Dyson Chooses Singapore Over Britain to Build Electric Car
James Dyson, the billionaire British inventor of the bagless vacuum cleaner, has chosen to build his electric car in Singapore to be close to Asian customers, supply chains and a highly skilled workforce.
The 71-year-old entrepreneur, who backed Brexit in the 2016 referendum, already manufactures products such as hair dryers, air purification systems and bladeless fans in Asia, while its research and development remains in Britain.
One of the best-known engineering companies in the United Kingdom, Dyson announced a $2.6 billion (roughly Rs. 19,000 crores) move into electric cars last year after a 400-strong British-based engineering team spent the first 2-1/2 years working on the project in secret.

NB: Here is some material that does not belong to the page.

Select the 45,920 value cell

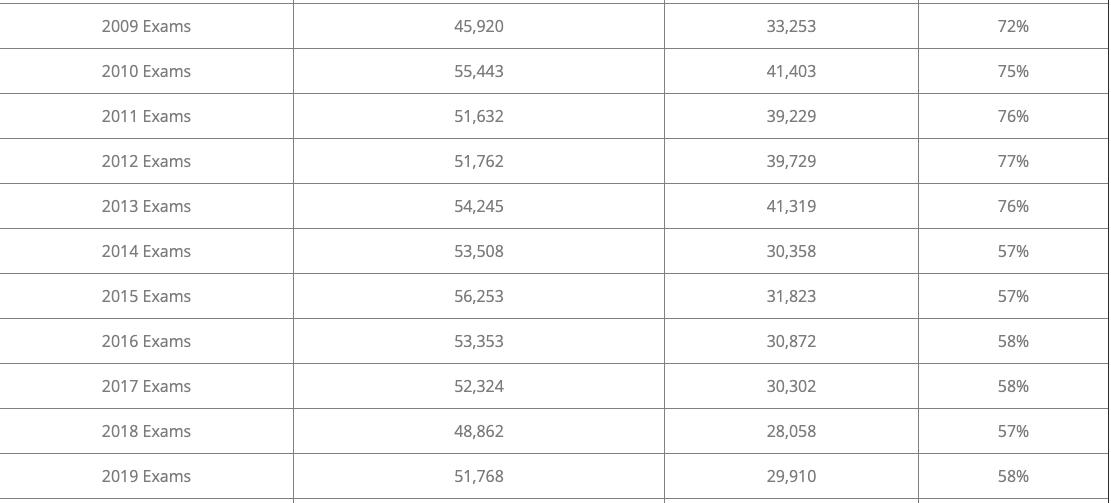click(479, 26)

"The decision of where to make our car is complex, based on supply chains, access to markets, and the availability of the expertise that will help us achieve our ambitions," Dyson Chief Executive Jim Rowan said.
Carmakers are stepping up investment in electric vehicles in response to ever-tightening emissions restrictions and penalties on the use of internal combustion engines, with some countries already promising outright bans.

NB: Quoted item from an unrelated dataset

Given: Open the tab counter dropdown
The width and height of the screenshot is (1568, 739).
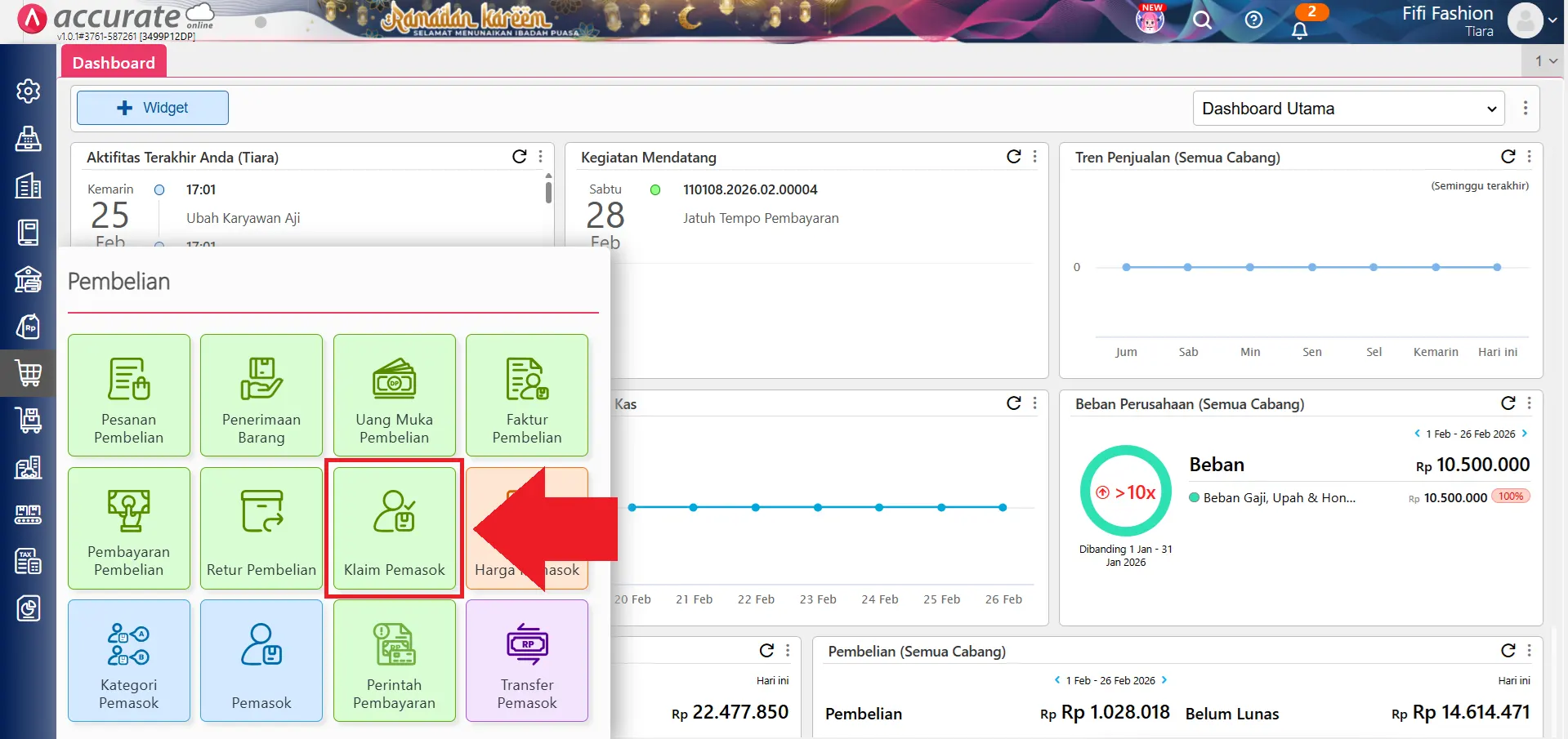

Dyson is looking to exploit its ability in solid-state battery technology and electric motors that are found in its innovative vacuum cleaners and other products.
James Dyson told reporters last year that his ambition to go it alone was driven by the car industry's dismissal of an idea he had of applying his cyclonic technology that revolutionised vacuum cleaners to handle diesel emissions in car exhaust systems in the 1990s.
The inventor was a prominent backer of Britain's vote to leave the European Union and has argued that Britain's future lies in building close ties with fast-growing markets in Asia, and not Europe.
Singapore is a densely populated city-state and one of the world's most expensive places to own a car.
It controls vehicle population through a system of bidding for the right to own and use a vehicle for a limited number of years. Elon Musk, chief executive of Tesla, criticised Singapore for not being supportive of electric vehicles earlier this year.
But the city state has trade agreements with China and Japan and Dyson CEO Rowan said the comparatively high cost base would be offset by its technology expertise and focus.
"It is therefore the right place to make high-quality technology loaded machines, and the right place to make our electric vehicle," he said.
Dyson started its work on the electric car in Wiltshire, western England, where it is investing GBP 200 million ($260 million) in new buildings and a testing track at its campus.
In Singapore, where it already employs 1,100 people to build digital electric motors, it will build a new two-storey production manufacturing facility, with the first cars set to be launched in 2021.